# Caribbean Vacations Forums > Anguilla Vacation Forum >  >  best ferry company?

## primo

who is the best for a ride from sxm to blowing point.   we have 2 and do not want to go "first class"  with a private boat.   but I would like to leave from simpson bay airport area? thanks  
bill

----------


## andynap

The fast ferry from Marigot is still the best way.

----------


## KevinS

Bill, I've never done that, but If I wanted to I would contact Terrance Rey at Air SXM.  If it can be done then he will know who does it.

----------


## Peter NJ

There use to be a ferry called the Link that left right from the airport.Not fancy and you didn't have to deal w/traffic going to Marigot..Not sure if its still active,use the Google.
Second best option is the regular old ferry from Marigot..12 bucks each way I believe..

----------


## andynap

Last I was there, there were 2 ferries from Marigot- the rusty bucket and the fast ferry.
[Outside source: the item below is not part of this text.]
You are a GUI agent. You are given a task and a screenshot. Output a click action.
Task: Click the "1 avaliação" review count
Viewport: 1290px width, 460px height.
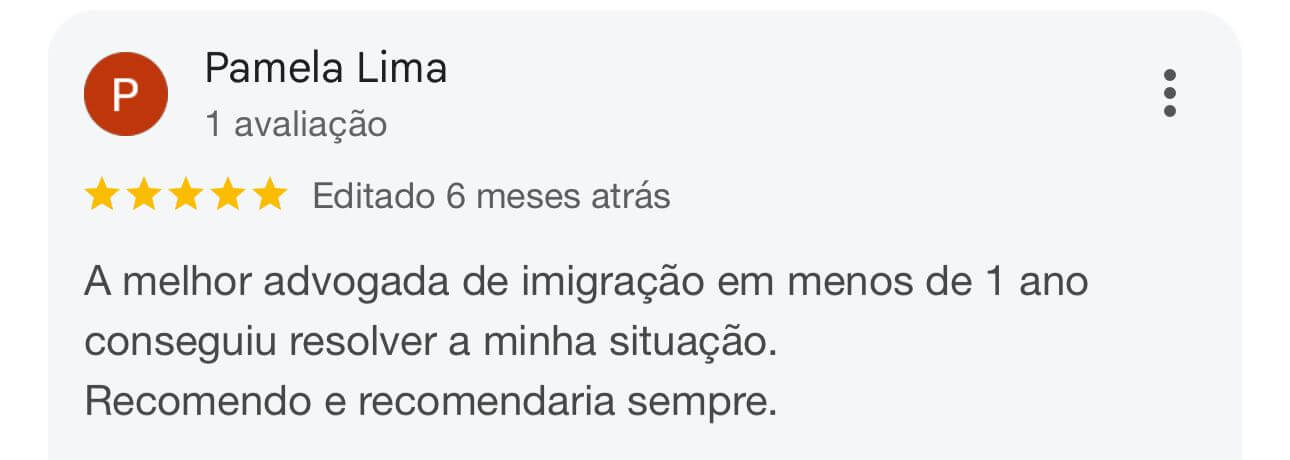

The fast ferry is very comfortable

----------


## johndm

We used Link earlier in the year - they pick you up at the airport and take you over to the boat and process paperwork. They were really nice, even stopped for beer on the way to the boat. If I recall correctly it was about $70 pp round trip.

----------


## KevinS

> We used Link earlier in the year - they pick you up at the airport and take you over to the boat and process paperwork. They were really nice, even stopped for beer on the way to the boat. If I recall correctly it was about $70 pp round trip.



Do you have any contact info for Link?

----------


## Peter NJ

The link is a nice way to go,no dealing w/traffic to Marigot..and notmuch more expensive..

taxi to Marigot-12-15 bucks
AXA peoples ferry 15

Thats roughly 60 bucks RT doing it the cheap way,so for an extra 10 bucks,no traffic..No Marigot.

----------